» GOAL OF THE EXERCISE: Rewrite the stretch from the line containing "The height and" through the end of the records, substituting "red" for "orange" and keeping everything else unchanged. Leave the pictures out of your answer.

↓

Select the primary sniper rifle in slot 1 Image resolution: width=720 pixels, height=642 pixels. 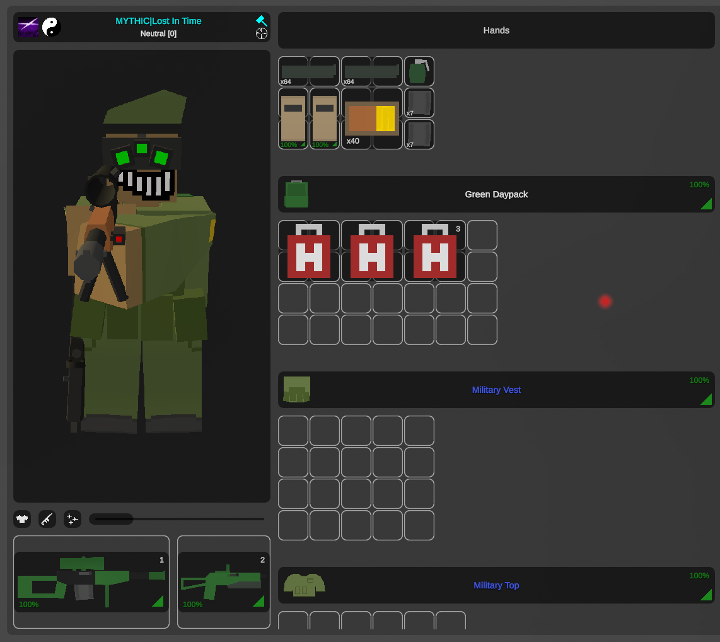point(91,581)
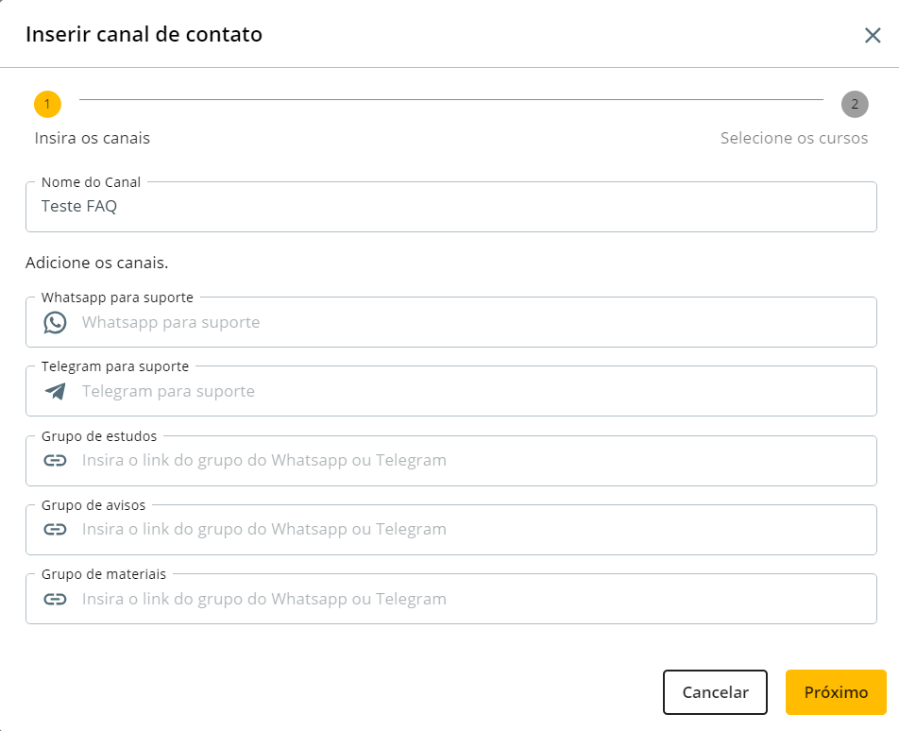Click the link icon in Grupo de materiais
Image resolution: width=899 pixels, height=731 pixels.
point(56,599)
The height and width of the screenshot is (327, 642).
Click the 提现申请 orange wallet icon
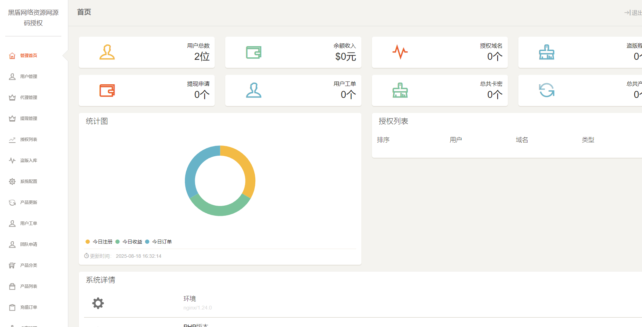pyautogui.click(x=107, y=91)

↑

» TASK ANSWER:
The height and width of the screenshot is (327, 642).
Click the 提现申请 red wallet icon
pyautogui.click(x=107, y=91)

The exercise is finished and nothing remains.